Quem quiser saber como a banda toca na relação paz versus violência na cidade, preferencialmente antes de entrar no site anunciado em horário nobre, com o dinheiro dos contribuintes encurralados pela violência, que pergunte a alguma voz privilegiada que vê literalmente o número abissal de cadáveres objetos de violência que chegam todos os dias ao Instituto Médico Legal Nina Rodrigues. Se não quiser chocar-se um tanto mais, que pergunte tão somente sobre o número de corpos vitimados pela violência e que lá chegam como não identificados. Mas transparência no que se refere a estes ou outros números da violência não é o forte dos órgãos oficiais que usam o gasto nome da democracia em vão.

PÁGINAS POLICIAIS – Os personagens e o cenário da campanha do tal site são de anúncio de sabão em pó, de um branco total radiante. Uma mistura temática de imagens que remetem, ora a aquele povo esquisito e improvável que morava no céu entediante da novela A Viagem, ora a aquelas mulheres de branco reunidas por Duda Mendonça na campanha eleitoral do primeiro mandato do presidente Lula. Ao som do Bolero de Ravel, elas caminhavam muito felizes num campo de trigo, sob um céu de brigadeiro, rumo a um futuro seguro.

O exército humano e o enunciado da promoção da paz da campanha da Prefeitura anunciam literalmente o nada. Já não basta o batalhão de ONGs duvidosas, da confraria do axé e dos engajados sem noção que saem às ruas soltando pombas brancas, todos engajadíssimos em coisas como Sou da Paz ou Vou na Paz? A vida é tão à la Nelson Rodrigues que os famosinhos que aparecem nessas campanhas com as mãos em asas numa mímica da pomba nos outdoors, volta e meia aparecem nas páginas policiais dos jornais sob referências nada pacíficas. Um dia esmurrando um motorista após um pequeno incidente de trânsito, no outro recrutando policiais para matar desafetos.

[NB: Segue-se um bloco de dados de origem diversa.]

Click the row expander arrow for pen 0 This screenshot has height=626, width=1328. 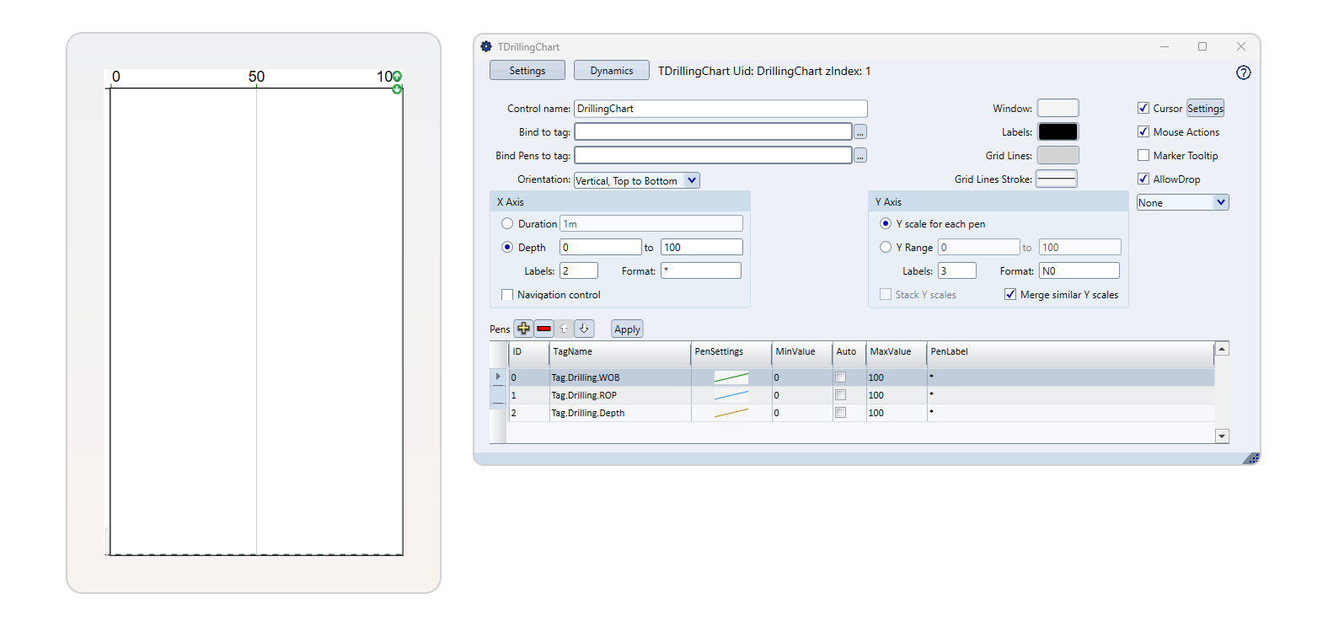tap(498, 377)
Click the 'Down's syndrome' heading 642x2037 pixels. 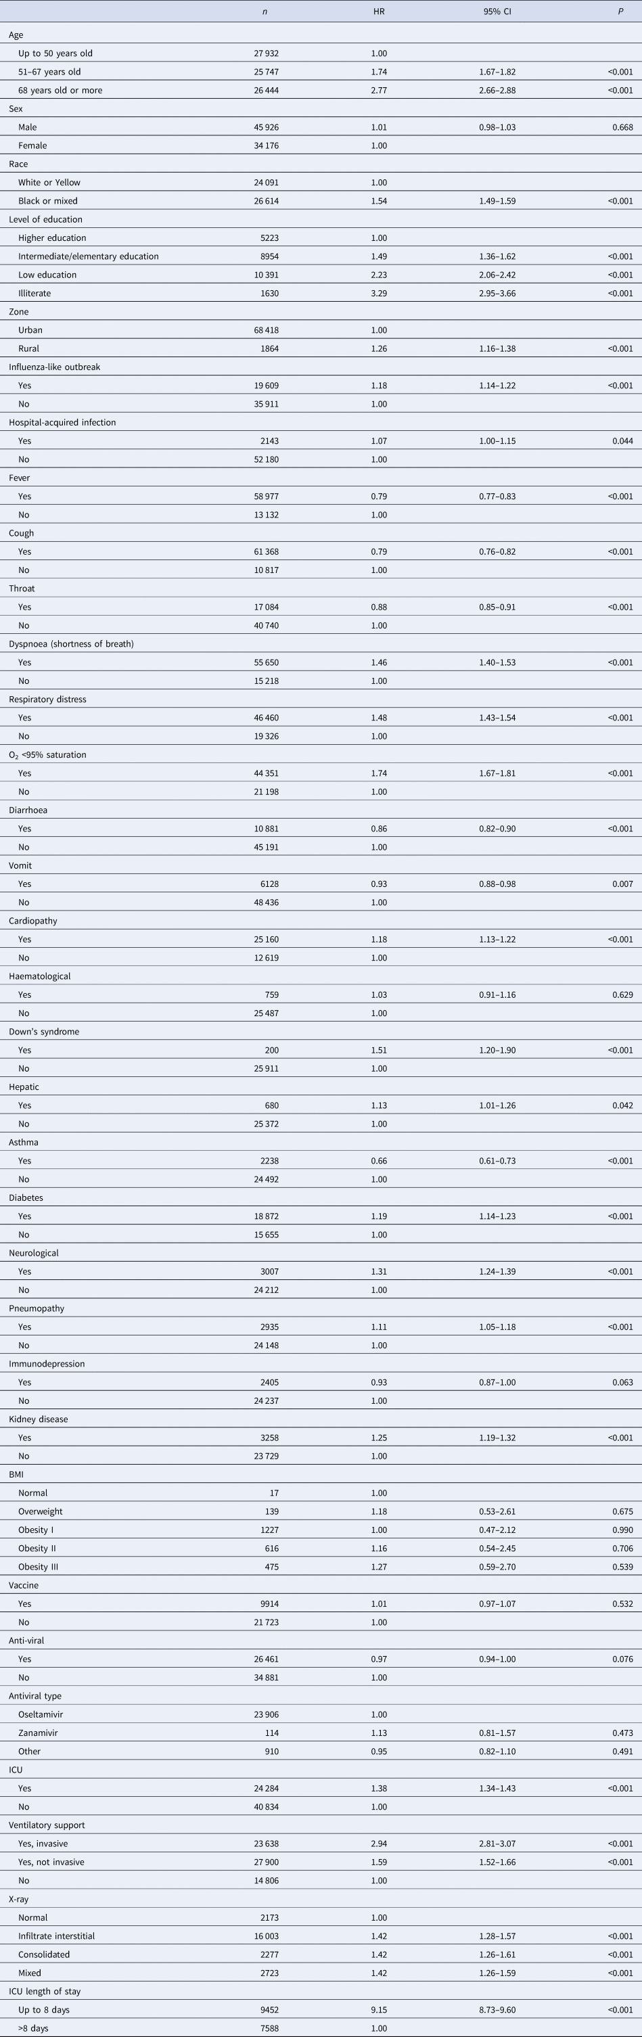click(x=43, y=1031)
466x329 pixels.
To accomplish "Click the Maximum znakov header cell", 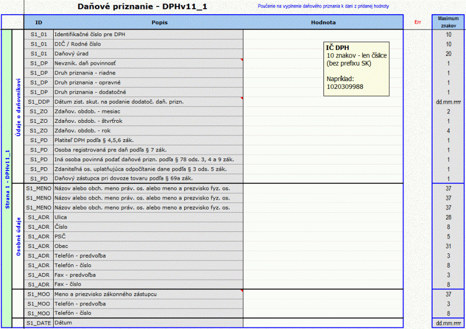I will pyautogui.click(x=448, y=22).
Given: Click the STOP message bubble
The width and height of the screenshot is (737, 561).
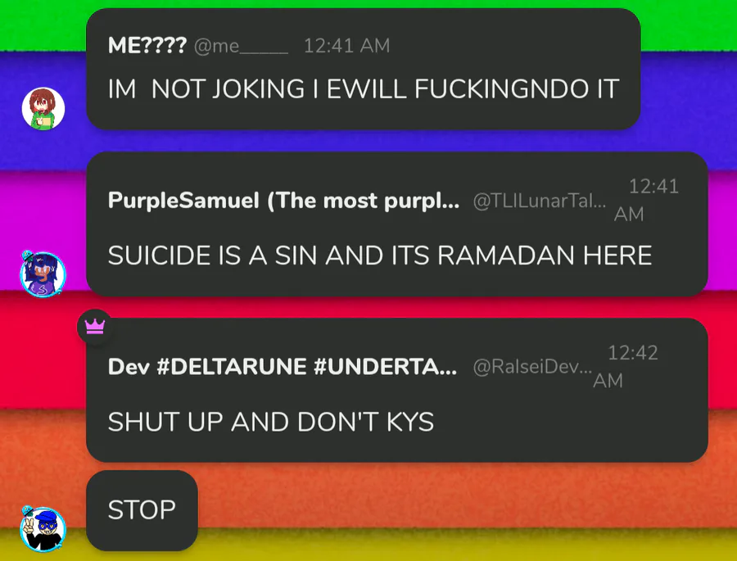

ARTISTADA – Tão risível, portanto, como os atos e os fatos envolvendo a artistada e a militância que vai ao orgasmo diante de um outdoor da paz é a iniciativa da Prefeitura de usar dinheiro público para divulgar, em horário nobre, em rede de televisão, um site que provoca em quem tem mais de um neurônio uma avalanche de vergonha alheia. A campanha pede para que o telespectador vá ao site, acesse-o e engaje-se na promoção da paz. Como? Ora, muito simples: basta deixar mensagens edificantes, ou um vídeo, um clip. Por que ninguém nunca havia pensado nisso antes como uma estratégia e uma ferramenta definitiva para evitar que uma cidade tão feliz tenha, por exemplo, 62 assassinatos entre o Natal e o Ano Novo? Por que, deuses do mundo, aquelas almas sebosas que esquartejaram e deceparam um rapaz no Bairro da Paz, aquele outro que atirou no publicitário no bar e os metralhadores do Chaplin da Barra não deram uma acessadinha antes no site pacificador? Se o tivessem feito, as manchetes teriam sido diferentes no dia seguinte. Faltou o quê? Divulgação do site um pouquinho antes? Talvez. Só pode ter sido isso. Semana que vem, com a campanha no ar, a matança será estancada. A receita para a paz é, seguramente, apenas holofotes da Prefeitura no intervalo comercial.

TABAJARA – Sob o álibi de saudar 2010, o que a campanha pede mesmo é que o telespectador entre no tal site para promover a paz e passe a fazer parte do contingente que está disposto a mudar as coisas: em nome da harmonia, da alegria do sorriso. Dá uma tese de doutoramento descrever quantas mudanças serão empreendidas na cidade por conta dos cidadãos que entrarem naquele espaço virtual e forem recepcionados por aquela pomba estilizada, aos moldes da de Picasso, mas com mais cores que o arco-íris e galhinho verde na boca, mesmo em tempos de preservação das árvores. Mas se a causa é a paz, tudo pode. Quem entrar, pode deixar sua receita de pacificação. Seus problemas com a violência acabaram e não são as Organizações Tabajara que estão dizendo isso. É o Poder Executivo de Salvador que dá o caminho para, finalmente, interromper essa sangria desatada de assassinatos numa cidade onde só tem gente bonita, feliz e que vive dançando de branco no meio da rua.

Malu Fontes é jornalista, doutora em Comunicação e Cultura e professora da Facom-UFBA.